Closed provinzkraut closed 1 year ago

provinzkraut commented 1 year ago

Removal of unused imports was removed in #1, since it was quite rough around the edges, not very performant, and its use discouraged.

The reason for all of this was mainly that such a feature isn't all that easy to get right, and I don't think it serves anyone if unasyncd re-implements something that other tools have already solved.

However, due to the nature of unasyncd, not removing unused imports that have become unused as a result of the transformation can cause some issues.

For example, running unasyncd within pre-commit before a tool that removes said imports, pre-commit will never reach a stable state, since it's going to be stuck in a loop of "Unasyncd transforms > unused imports are removed", since after the imports are removed, and unasyncd is run again, the state of the target file will not match what unasyncd expects, and it will re-apply the transfomations, adding back the unused imports.

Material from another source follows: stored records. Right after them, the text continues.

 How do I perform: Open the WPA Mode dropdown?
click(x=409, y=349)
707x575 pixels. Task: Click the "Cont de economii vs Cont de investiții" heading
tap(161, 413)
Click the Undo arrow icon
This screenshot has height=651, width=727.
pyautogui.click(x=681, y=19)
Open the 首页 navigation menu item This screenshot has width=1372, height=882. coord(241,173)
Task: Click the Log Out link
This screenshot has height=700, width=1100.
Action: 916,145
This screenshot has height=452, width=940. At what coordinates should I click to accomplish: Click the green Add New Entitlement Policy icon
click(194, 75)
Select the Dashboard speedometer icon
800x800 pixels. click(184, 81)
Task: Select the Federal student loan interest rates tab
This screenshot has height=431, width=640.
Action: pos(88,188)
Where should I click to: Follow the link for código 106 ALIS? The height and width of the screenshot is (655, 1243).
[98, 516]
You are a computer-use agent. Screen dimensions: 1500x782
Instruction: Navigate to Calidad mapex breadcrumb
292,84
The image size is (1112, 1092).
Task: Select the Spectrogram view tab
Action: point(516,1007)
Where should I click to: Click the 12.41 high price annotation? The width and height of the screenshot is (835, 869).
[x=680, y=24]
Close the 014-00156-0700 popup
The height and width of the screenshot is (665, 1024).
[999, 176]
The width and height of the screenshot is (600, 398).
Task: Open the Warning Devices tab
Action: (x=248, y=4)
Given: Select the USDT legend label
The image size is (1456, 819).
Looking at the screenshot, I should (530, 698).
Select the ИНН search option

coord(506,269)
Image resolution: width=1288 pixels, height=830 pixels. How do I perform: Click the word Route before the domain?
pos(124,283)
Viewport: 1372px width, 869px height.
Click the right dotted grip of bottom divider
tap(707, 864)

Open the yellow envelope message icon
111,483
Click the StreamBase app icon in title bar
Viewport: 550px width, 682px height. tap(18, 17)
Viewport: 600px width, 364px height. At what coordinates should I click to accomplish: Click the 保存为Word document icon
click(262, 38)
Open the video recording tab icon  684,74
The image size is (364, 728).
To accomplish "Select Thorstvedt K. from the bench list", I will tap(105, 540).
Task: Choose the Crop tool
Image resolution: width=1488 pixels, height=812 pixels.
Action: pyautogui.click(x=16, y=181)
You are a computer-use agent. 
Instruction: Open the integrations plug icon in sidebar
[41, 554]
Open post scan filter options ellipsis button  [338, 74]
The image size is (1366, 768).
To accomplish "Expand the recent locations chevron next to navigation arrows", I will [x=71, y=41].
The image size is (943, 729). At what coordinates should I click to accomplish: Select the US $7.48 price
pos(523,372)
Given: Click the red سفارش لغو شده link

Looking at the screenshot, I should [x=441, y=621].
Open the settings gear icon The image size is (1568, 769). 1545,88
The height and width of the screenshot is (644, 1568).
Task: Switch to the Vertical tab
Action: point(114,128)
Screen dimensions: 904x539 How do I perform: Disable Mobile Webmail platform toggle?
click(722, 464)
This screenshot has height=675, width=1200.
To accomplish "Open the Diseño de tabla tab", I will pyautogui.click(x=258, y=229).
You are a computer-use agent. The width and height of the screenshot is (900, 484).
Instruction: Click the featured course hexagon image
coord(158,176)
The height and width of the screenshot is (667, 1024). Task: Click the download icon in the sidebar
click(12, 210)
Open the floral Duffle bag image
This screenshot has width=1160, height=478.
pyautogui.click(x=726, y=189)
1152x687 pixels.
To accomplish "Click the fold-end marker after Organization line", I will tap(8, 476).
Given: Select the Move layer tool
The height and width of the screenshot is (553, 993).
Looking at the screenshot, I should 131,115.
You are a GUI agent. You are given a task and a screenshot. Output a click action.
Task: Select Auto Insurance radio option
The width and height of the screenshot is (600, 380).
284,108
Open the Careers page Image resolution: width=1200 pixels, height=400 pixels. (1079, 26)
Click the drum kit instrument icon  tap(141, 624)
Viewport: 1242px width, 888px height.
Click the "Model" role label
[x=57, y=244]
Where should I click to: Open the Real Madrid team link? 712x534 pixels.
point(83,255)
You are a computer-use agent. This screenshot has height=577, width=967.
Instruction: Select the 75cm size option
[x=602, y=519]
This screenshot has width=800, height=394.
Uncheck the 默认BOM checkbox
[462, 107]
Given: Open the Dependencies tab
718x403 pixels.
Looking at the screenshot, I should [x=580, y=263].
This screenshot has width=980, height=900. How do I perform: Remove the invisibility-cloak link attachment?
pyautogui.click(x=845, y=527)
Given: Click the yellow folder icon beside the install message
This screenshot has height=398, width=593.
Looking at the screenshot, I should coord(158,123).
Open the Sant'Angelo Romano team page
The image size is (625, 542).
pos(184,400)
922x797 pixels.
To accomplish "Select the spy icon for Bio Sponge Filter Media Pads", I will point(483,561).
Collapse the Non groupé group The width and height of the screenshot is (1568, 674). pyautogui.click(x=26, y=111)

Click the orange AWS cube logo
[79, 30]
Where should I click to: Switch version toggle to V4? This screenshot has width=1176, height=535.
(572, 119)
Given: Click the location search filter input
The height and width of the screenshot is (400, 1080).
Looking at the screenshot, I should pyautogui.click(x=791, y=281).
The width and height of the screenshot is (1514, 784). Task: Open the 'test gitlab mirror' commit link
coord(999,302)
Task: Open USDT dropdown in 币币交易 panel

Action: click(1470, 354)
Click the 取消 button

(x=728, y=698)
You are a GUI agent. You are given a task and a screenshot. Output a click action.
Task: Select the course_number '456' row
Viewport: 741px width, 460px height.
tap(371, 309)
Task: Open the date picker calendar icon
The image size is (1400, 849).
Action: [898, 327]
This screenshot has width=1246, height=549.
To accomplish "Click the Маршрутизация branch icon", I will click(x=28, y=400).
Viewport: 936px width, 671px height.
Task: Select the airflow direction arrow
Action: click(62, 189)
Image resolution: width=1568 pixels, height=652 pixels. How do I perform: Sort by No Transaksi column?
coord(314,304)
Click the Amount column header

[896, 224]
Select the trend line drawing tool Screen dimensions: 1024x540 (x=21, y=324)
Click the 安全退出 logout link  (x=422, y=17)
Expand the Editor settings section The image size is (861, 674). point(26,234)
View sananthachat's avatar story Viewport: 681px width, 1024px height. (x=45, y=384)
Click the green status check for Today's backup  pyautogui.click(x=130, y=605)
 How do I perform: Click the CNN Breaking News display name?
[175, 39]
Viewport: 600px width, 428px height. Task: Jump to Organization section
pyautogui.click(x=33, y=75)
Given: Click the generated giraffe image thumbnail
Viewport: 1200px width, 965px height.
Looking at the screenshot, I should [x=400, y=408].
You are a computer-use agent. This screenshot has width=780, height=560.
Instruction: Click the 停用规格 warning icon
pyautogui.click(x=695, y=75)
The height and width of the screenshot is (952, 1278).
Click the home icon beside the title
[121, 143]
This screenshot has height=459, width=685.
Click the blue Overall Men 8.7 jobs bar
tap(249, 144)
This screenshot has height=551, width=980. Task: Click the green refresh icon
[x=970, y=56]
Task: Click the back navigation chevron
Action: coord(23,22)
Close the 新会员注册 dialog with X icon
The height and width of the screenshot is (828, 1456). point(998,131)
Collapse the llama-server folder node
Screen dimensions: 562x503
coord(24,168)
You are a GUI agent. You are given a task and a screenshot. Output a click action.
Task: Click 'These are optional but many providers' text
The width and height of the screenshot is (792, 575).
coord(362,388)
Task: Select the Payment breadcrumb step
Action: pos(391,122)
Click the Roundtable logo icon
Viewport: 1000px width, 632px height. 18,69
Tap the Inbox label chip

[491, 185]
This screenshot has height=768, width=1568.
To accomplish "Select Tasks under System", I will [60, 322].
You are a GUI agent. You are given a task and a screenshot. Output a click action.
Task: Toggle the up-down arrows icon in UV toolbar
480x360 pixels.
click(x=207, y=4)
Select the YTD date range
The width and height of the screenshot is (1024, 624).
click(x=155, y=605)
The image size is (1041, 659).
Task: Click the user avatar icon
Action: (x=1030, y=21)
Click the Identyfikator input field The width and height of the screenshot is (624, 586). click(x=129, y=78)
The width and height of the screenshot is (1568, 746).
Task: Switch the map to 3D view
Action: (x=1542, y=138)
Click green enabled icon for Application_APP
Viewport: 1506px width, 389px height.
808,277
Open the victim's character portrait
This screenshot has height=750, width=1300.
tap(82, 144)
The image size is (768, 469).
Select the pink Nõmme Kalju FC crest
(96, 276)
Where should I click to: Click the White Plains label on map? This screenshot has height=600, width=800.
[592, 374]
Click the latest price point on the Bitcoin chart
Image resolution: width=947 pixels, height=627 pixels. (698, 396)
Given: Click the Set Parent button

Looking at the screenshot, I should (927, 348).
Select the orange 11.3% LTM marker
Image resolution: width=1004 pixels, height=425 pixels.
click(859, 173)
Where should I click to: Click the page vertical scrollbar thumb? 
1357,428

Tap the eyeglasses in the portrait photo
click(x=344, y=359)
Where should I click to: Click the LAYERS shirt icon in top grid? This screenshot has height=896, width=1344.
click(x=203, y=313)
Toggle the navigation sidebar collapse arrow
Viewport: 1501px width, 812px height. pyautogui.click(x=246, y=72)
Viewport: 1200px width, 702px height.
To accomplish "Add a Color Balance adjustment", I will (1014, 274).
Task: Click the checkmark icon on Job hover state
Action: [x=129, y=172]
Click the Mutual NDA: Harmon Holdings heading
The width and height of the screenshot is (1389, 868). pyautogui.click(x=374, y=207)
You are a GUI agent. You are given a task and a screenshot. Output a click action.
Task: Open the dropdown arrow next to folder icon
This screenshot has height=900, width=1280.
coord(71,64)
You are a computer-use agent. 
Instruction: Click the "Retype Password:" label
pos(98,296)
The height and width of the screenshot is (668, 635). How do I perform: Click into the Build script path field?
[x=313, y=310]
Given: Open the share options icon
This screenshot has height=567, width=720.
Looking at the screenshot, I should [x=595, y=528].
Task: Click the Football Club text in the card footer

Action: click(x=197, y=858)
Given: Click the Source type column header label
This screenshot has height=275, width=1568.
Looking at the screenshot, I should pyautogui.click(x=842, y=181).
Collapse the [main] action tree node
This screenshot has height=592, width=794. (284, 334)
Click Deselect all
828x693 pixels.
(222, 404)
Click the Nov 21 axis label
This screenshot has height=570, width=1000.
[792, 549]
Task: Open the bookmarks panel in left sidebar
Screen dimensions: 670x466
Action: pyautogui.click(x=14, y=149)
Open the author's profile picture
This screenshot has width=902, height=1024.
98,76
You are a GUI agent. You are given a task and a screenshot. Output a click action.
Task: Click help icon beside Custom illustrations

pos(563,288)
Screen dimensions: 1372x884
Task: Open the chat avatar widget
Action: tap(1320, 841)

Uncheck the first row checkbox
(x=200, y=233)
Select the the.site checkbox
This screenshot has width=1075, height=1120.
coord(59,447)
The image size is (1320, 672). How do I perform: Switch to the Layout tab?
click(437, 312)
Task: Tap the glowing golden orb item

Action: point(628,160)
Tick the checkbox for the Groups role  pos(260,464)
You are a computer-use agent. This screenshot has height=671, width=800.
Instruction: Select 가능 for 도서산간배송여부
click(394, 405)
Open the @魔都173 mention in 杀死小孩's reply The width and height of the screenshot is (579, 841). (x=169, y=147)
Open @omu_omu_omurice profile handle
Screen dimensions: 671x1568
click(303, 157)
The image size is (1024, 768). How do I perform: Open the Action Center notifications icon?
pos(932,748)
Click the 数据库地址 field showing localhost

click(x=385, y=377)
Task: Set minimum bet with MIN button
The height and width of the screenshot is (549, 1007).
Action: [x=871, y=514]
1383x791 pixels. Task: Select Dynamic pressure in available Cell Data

The current solution to this problem is to structure code in such a way that imports won't get removed, e.g. by adding the needed synced version imports to the async file. This is far from ideal, so a better solution should be implemented.

Solutions

  1. Change unasyncd's transformation model, to perform transformations on the target, rather than the source. This would make the whole process more stable, as the target file could be edited, and unless it's actually out of sync with the requirements, nothing will be changed
  2. Integrate a 3rd party tool to remove unused imports, making unasyncd's output stable in that regard. While this may introduce unnecessary overhead in case this action is already performed somewhere in the toolchain, this could be kept at an insignificant level if ruff were to be chosen for this, thanks to its extremely high performance

Of the two approaches, I think 1) would be the "correct" solution in the long term, but a lot of things get more complex (exclusions for example would have to track fully qualified names across the transformations), and less performant, since scanning and transforming couldn't be done simultaneous anymore.

For the time being, it seems to me that 2) is the right way to go about this.